1. An anti-overflow electroplating device, comprising a base (10), wherein an electroplating tank (20) is mounted on the surface of the base (10), and support frames (30) are symmetrically mounted on the surface of the base (10). Its features are: The support frame (30) is provided with a moving mechanism, which includes: a cylinder (40) mounted on the surface of the support frame (30), a sealing cover (401) fixedly connected to the end of the output shaft of the cylinder (40), an electroplating rod (402) embedded in the bottom of the sealing cover (401), an electroplating fixture (404) sleeved on the surface of the electroplating rod (402), and a connecting plate (405) fixedly connected to the surface of the sealing cover (401). (405) has a receiving plate (406) connected to its end, a sealing layer (407) connected to the surface of the sealing cover (401), a horizontal plate (50) installed on the surface of the electroplating tank (20), and a fan (503) connected to the surface of the horizontal plate (50), a reaction box (501) installed on the surface of the horizontal plate (50), and a filter box (502) installed on the top of the reaction box (501), and an activated carbon layer (504) embedded inside the filter box (502).

2. The electroplating device for preventing gas overflow according to claim 1, characterized in that: The electroplating tank (20) is configured as a shell structure with a square opening, and the sealing cover (401) is positioned corresponding to the electroplating tank (20). The sealing layer (407) is located at the bottom of the sealing cover (401).

3. The electroplating device for preventing gas overflow according to claim 1, characterized in that: The bottom of the electroplating rod (402) is set as a cylindrical structure, and one side of the electroplating rod (402) penetrates the top of the sealing cover (401). The electroplating rod (402) and the electroplating hanger (404) are connected by a snap-fit ​​connection.
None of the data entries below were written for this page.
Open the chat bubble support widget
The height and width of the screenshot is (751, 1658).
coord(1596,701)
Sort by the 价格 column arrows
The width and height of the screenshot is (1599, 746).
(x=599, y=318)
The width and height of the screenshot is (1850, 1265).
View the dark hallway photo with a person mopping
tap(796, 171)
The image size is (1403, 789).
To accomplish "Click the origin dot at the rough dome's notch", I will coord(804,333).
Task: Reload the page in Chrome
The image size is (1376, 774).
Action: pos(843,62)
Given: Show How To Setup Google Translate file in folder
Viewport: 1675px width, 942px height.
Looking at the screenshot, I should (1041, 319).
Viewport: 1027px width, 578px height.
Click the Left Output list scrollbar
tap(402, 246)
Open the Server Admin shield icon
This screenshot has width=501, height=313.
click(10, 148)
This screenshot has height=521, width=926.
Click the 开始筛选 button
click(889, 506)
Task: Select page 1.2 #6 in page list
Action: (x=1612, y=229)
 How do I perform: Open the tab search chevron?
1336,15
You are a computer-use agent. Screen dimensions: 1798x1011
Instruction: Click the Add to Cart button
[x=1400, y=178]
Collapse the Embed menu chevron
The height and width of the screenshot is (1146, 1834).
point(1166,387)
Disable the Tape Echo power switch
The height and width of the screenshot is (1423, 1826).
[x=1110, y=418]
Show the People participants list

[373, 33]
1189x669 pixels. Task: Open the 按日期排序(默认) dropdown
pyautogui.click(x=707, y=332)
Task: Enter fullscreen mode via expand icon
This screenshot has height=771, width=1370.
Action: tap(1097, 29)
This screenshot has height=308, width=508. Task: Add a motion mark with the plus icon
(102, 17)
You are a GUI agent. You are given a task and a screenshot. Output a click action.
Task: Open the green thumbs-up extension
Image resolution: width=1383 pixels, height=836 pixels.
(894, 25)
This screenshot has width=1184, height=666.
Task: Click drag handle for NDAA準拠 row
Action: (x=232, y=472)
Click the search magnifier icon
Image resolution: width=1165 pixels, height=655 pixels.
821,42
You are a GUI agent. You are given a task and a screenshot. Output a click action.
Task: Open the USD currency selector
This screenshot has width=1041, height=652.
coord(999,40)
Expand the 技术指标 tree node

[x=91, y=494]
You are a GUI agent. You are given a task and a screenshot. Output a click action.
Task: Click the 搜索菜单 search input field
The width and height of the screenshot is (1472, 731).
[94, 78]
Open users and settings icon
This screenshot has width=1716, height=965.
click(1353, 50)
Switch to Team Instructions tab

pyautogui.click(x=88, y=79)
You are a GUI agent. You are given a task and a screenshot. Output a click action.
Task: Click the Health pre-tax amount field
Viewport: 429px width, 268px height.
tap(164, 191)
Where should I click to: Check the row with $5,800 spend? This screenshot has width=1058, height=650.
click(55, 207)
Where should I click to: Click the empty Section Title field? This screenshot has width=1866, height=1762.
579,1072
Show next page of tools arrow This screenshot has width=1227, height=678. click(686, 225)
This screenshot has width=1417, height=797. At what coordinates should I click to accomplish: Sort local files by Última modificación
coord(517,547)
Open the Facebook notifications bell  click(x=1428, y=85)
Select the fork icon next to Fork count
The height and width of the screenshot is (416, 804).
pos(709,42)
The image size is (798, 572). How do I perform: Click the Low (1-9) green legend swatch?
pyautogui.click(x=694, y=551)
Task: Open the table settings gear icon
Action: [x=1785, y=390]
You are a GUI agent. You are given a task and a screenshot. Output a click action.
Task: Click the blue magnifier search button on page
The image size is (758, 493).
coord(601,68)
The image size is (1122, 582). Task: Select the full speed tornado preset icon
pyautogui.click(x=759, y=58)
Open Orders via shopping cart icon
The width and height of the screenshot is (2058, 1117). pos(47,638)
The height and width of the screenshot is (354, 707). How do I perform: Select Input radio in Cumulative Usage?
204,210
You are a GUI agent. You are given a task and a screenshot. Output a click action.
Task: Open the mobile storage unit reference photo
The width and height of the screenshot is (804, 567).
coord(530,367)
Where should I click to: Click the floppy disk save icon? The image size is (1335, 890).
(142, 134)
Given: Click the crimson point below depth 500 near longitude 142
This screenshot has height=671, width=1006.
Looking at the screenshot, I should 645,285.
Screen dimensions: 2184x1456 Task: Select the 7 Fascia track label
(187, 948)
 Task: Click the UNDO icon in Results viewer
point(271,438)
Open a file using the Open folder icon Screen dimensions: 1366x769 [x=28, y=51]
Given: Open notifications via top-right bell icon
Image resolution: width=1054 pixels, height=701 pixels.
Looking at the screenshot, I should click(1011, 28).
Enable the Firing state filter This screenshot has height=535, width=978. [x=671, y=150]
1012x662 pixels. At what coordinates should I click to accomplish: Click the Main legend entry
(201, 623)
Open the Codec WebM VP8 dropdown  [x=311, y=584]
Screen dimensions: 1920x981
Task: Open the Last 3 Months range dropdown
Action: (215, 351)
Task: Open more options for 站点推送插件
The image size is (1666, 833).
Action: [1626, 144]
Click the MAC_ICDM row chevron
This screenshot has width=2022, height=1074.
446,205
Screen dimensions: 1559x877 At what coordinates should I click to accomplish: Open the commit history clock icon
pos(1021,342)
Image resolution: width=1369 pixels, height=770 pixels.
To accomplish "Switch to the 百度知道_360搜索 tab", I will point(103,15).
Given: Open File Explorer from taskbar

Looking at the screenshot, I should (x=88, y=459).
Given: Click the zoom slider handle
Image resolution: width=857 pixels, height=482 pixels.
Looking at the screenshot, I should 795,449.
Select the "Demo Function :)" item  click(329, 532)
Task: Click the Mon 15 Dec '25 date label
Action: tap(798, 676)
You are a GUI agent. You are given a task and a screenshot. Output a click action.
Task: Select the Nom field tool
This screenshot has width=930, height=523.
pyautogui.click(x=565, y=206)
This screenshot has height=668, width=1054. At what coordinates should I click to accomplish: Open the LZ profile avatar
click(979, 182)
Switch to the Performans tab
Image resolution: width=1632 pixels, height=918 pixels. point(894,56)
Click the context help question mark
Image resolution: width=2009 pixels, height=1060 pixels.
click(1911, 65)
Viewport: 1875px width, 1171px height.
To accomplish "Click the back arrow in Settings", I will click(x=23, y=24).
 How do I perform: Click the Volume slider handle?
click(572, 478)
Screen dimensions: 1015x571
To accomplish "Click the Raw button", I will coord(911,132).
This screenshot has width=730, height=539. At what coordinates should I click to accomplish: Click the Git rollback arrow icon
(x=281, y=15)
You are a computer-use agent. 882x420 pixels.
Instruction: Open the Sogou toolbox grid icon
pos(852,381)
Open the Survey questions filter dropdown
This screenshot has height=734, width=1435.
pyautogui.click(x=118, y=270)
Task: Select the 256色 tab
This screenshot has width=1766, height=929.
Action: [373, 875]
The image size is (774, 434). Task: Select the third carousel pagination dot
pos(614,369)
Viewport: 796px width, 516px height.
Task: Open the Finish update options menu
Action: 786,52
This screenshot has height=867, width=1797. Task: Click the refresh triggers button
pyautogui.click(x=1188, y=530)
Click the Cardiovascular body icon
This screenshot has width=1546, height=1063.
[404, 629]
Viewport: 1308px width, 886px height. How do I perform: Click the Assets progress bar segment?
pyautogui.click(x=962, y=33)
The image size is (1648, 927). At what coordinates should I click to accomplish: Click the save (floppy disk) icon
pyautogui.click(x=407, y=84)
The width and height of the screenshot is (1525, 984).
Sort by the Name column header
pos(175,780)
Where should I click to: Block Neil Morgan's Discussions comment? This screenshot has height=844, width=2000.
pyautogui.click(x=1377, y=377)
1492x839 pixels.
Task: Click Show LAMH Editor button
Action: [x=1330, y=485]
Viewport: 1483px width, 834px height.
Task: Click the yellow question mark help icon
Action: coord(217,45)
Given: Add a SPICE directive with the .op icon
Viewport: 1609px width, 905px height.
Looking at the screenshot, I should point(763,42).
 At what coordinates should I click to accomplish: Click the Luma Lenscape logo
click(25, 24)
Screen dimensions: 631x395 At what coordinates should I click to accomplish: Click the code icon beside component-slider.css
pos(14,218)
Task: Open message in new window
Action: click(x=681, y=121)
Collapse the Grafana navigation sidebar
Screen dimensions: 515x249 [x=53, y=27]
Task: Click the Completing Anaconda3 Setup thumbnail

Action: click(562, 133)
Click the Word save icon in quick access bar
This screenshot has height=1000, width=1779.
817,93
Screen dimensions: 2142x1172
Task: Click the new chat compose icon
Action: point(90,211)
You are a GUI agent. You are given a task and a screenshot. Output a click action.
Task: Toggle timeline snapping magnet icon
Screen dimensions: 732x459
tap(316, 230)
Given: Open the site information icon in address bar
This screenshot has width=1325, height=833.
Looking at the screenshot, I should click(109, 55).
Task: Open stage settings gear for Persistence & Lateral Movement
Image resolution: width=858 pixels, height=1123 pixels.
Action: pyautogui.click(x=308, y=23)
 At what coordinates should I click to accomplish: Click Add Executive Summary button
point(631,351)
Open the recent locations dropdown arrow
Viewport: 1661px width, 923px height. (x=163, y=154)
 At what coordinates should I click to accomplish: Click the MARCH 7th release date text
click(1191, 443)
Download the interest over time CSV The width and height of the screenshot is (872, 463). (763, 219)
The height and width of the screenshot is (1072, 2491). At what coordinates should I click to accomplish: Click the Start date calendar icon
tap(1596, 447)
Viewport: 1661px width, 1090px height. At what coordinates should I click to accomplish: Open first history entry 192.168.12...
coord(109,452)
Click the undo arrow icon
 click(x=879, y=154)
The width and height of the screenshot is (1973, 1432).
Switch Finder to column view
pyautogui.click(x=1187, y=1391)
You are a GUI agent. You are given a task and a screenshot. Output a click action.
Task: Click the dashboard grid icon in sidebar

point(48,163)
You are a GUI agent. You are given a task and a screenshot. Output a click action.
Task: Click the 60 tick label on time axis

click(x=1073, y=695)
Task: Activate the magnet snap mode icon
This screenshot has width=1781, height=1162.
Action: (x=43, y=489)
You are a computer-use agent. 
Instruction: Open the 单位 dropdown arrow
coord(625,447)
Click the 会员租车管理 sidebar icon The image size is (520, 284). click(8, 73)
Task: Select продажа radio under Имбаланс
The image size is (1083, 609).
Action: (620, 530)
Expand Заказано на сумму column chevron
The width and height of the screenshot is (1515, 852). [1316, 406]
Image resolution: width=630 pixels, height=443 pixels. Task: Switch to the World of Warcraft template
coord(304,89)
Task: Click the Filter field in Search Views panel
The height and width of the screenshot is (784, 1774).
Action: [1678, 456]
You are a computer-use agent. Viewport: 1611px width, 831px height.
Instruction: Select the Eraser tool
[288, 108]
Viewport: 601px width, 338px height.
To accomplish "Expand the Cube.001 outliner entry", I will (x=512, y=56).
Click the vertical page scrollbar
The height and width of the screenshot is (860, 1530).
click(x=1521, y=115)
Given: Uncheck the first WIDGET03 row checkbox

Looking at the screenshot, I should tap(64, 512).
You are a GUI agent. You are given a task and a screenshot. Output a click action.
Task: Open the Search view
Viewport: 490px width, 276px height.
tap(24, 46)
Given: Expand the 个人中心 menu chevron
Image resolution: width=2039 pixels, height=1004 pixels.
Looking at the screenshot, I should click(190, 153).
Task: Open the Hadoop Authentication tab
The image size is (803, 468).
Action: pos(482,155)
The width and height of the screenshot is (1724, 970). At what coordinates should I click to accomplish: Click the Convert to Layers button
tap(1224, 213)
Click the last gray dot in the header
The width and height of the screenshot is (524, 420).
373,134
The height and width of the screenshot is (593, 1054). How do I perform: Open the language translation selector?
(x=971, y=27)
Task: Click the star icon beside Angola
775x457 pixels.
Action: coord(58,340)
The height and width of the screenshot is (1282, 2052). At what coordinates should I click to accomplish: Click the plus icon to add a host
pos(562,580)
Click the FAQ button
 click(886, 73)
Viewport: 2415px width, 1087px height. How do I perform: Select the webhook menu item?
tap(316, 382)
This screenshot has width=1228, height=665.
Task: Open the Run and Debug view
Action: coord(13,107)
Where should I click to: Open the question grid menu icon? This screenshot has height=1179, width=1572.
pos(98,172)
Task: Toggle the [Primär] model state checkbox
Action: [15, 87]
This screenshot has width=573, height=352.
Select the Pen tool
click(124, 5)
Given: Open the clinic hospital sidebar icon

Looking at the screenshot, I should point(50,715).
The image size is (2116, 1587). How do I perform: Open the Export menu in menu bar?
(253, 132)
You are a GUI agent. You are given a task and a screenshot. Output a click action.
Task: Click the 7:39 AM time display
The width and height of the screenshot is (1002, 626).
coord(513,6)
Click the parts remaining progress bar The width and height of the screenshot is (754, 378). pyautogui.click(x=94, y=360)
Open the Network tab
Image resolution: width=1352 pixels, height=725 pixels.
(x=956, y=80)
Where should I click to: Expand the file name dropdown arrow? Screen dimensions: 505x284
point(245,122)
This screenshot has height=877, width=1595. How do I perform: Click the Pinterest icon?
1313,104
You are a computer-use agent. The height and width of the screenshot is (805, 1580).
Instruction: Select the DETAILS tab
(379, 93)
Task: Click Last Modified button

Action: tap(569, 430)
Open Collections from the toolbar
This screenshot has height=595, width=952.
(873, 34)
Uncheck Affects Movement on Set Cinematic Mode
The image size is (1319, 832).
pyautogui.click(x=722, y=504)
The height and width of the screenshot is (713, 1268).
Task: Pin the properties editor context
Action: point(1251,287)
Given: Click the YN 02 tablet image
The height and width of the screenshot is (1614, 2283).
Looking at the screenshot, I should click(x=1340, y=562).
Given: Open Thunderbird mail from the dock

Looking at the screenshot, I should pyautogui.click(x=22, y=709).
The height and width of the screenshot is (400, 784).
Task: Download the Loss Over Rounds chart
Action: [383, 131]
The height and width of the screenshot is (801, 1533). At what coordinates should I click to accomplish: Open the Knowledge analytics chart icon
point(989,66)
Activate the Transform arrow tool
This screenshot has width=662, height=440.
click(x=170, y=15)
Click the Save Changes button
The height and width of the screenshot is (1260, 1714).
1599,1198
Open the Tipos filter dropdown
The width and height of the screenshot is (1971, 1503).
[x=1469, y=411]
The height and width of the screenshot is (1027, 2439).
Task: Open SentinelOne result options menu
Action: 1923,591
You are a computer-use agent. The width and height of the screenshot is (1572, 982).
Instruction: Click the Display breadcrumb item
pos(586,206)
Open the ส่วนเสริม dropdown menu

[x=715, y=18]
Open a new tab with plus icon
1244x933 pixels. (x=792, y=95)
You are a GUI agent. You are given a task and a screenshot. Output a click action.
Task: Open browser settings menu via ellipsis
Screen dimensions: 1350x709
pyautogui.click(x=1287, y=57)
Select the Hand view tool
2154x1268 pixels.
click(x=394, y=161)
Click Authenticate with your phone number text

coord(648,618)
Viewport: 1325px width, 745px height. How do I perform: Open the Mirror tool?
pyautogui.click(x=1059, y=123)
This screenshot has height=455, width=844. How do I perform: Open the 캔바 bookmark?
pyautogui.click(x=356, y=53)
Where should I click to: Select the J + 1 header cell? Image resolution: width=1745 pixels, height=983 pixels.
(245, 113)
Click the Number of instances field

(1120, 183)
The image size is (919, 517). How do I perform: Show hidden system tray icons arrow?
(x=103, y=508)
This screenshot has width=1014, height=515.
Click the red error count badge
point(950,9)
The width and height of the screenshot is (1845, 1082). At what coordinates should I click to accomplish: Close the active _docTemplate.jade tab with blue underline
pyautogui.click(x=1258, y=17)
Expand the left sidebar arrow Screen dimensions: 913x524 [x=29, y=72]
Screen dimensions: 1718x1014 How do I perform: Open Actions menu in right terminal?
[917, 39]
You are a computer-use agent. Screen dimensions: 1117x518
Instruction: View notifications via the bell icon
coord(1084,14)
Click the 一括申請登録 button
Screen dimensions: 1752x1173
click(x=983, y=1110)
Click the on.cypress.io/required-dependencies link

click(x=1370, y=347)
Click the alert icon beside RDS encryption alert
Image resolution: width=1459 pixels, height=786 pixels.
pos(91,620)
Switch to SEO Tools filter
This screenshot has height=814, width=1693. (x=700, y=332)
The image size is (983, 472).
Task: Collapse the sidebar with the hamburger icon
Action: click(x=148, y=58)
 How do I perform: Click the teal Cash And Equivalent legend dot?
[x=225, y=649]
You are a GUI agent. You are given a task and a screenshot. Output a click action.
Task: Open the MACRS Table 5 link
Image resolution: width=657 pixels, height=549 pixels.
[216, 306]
The bottom of the electroplating hanger (404) is set as a hook shape.

4. The electroplating device for preventing gas overflow according to claim 1, characterized in that: The receiving plate (406) is disposed inside the electroplating tank (20), and the electroplating tank (20) and the receiving plate (406) are slidably connected. The receiving plate (406) is configured as a mesh structure.

5. The electroplating device for preventing gas overflow according to claim 1, characterized in that: The air inlet of the blower (503) is connected to the electroplating tank (20), and the air outlet of the blower (503) is connected to the surface of the reaction chamber (501).

6. The electroplating device for preventing gas overflow according to claim 1, characterized in that: A pipe is connected between the reaction chamber (501) and the filter chamber (502), and an exhaust pipe is connected to the surface of the filter chamber (502).